The data >>
-=-=-=-=-

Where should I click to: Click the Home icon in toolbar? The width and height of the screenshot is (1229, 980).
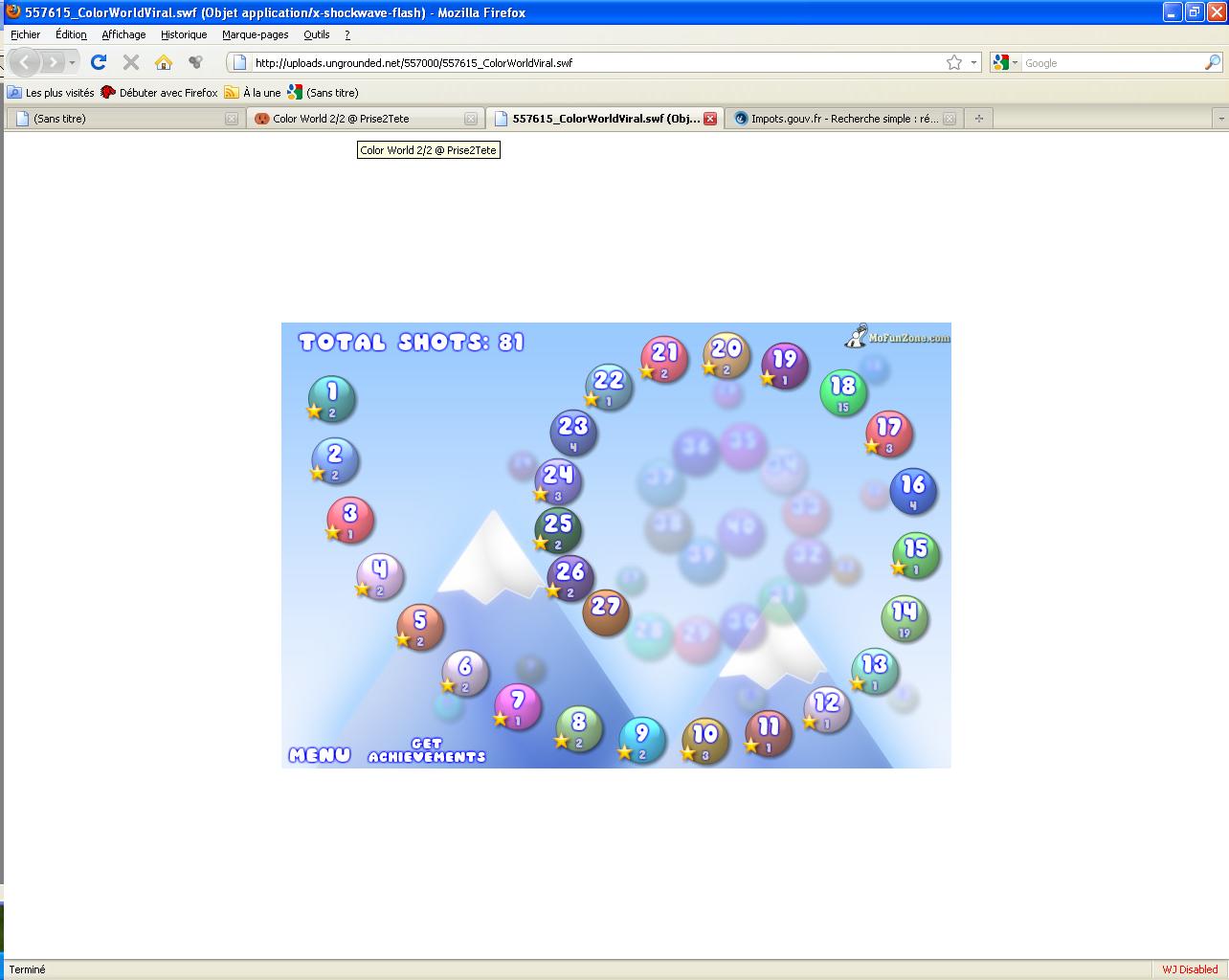pyautogui.click(x=163, y=62)
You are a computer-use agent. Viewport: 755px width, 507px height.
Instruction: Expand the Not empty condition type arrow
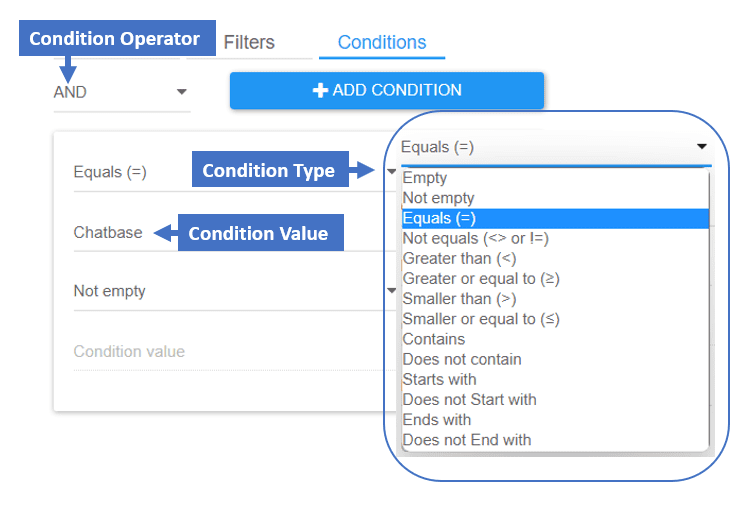391,290
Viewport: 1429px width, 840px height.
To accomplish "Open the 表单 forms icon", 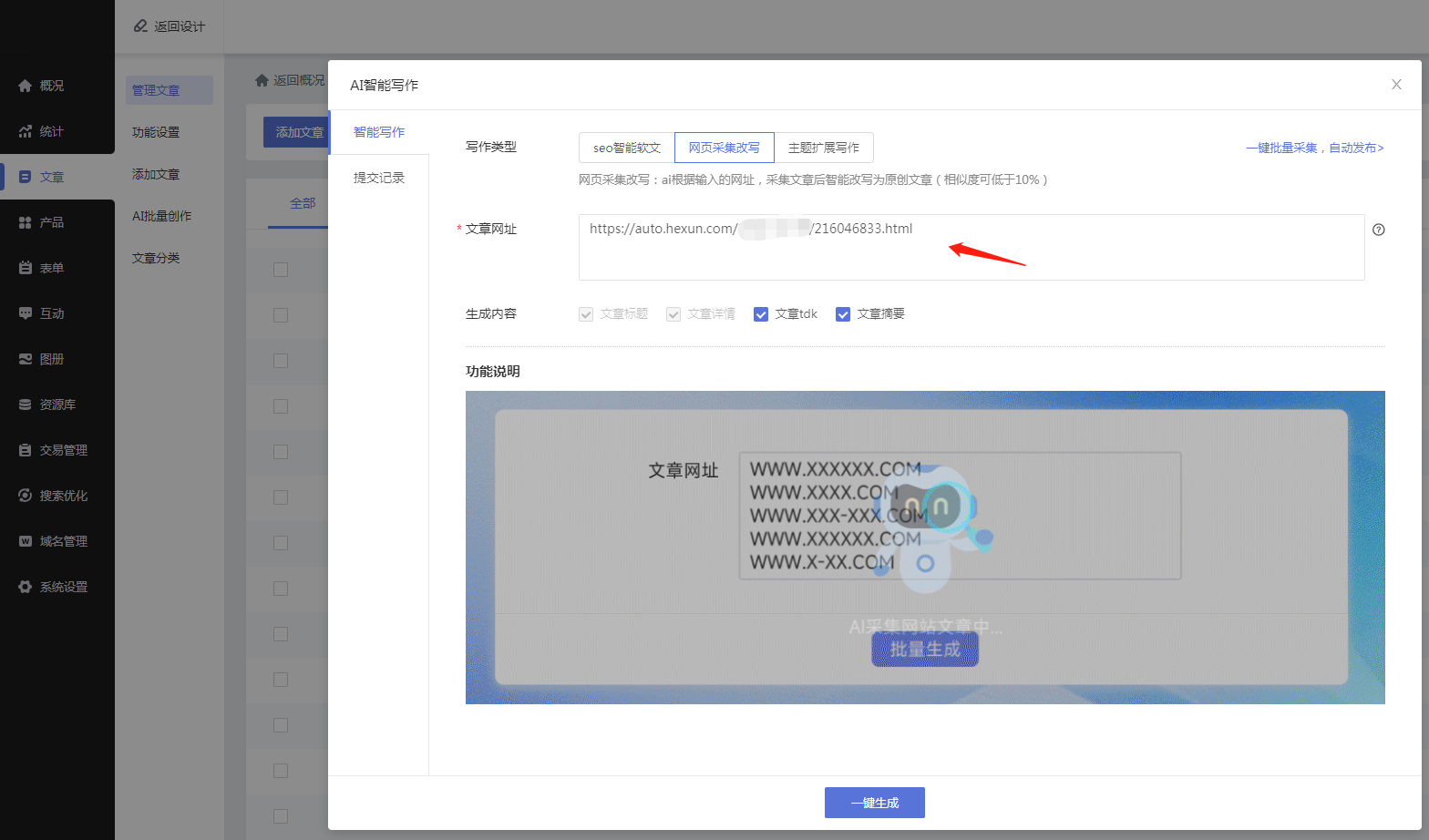I will coord(26,268).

-=-=-=-=-

Task goal >>
Copy every line of the listing containing the string "Viewport".

Answer for this exercise >>
You are a computer-use agent. Viewport: 755px width, 507px height.
Viewport: 1429px width, 840px height.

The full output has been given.